Your answer should be the lines from the one containing "Instruction: Open the Gold" through the final line below, copied exactly.

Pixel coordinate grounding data
════════════════

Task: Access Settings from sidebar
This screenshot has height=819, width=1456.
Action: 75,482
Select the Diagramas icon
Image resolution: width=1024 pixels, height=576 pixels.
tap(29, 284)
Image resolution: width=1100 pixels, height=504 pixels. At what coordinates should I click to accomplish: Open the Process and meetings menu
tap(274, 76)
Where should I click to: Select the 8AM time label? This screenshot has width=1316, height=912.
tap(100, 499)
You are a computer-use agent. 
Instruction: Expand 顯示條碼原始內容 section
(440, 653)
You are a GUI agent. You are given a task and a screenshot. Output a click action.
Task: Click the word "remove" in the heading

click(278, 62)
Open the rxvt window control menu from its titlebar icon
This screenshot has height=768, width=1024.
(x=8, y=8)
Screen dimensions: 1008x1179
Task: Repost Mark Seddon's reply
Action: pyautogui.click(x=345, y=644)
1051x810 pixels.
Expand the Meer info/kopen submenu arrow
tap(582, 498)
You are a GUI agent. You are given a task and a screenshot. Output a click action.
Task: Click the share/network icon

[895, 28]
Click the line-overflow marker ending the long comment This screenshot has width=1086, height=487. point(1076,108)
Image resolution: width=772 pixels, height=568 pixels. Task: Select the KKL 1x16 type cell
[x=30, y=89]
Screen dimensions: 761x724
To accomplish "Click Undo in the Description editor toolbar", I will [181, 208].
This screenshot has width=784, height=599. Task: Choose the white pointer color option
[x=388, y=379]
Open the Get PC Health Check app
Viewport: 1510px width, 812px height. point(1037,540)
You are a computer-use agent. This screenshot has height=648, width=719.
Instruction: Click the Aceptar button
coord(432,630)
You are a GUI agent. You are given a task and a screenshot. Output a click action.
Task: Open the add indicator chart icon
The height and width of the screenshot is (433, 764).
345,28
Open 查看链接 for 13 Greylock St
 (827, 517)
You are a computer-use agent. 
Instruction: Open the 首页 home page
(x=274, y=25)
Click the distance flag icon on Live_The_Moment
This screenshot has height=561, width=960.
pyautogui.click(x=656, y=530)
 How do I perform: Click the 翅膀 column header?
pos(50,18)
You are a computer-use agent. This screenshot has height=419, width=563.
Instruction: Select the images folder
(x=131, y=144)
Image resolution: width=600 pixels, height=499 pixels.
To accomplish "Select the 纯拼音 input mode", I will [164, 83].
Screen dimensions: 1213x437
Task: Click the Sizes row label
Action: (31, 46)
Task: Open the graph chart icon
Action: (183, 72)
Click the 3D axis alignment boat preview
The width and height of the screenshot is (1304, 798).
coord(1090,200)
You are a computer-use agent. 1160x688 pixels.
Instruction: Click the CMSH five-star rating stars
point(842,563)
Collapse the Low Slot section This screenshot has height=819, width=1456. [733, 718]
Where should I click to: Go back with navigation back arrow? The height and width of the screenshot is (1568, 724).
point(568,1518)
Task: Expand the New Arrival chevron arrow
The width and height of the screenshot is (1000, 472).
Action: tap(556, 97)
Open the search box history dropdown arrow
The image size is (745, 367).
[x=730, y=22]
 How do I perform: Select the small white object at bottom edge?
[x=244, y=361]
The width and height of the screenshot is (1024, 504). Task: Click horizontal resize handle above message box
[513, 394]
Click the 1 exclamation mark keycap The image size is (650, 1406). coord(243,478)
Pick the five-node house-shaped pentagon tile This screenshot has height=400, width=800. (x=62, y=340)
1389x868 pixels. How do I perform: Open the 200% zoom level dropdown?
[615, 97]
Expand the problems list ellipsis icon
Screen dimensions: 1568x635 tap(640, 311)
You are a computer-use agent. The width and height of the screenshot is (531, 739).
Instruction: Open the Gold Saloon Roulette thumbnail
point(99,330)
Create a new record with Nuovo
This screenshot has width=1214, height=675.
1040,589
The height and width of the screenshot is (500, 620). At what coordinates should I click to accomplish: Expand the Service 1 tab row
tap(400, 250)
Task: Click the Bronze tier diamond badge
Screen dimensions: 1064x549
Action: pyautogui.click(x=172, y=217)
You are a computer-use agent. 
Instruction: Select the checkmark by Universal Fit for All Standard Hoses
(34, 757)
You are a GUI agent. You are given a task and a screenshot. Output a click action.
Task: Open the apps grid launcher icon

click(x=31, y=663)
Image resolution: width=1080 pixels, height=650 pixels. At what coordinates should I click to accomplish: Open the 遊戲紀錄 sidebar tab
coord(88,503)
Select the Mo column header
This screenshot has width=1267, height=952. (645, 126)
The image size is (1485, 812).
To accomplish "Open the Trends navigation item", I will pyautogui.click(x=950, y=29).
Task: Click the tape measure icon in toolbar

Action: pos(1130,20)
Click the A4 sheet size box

════════════════

• **ANSWER TO THIS PROBLEM**:
Instruction: Open the Gold Saloon Roulette thumbnail
point(99,330)
Create a new record with Nuovo
This screenshot has width=1214, height=675.
1040,589
The height and width of the screenshot is (500, 620). At what coordinates should I click to accomplish: Expand the Service 1 tab row
tap(400, 250)
Task: Click the Bronze tier diamond badge
Screen dimensions: 1064x549
Action: pyautogui.click(x=172, y=217)
You are a computer-use agent. 
Instruction: Select the checkmark by Universal Fit for All Standard Hoses
(34, 757)
You are a GUI agent. You are given a task and a screenshot. Output a click action.
Task: Open the apps grid launcher icon

click(x=31, y=663)
Image resolution: width=1080 pixels, height=650 pixels. At what coordinates should I click to accomplish: Open the 遊戲紀錄 sidebar tab
coord(88,503)
Select the Mo column header
This screenshot has width=1267, height=952. (645, 126)
The image size is (1485, 812).
To accomplish "Open the Trends navigation item", I will pyautogui.click(x=950, y=29).
Task: Click the tape measure icon in toolbar

Action: pos(1130,20)
Click the A4 sheet size box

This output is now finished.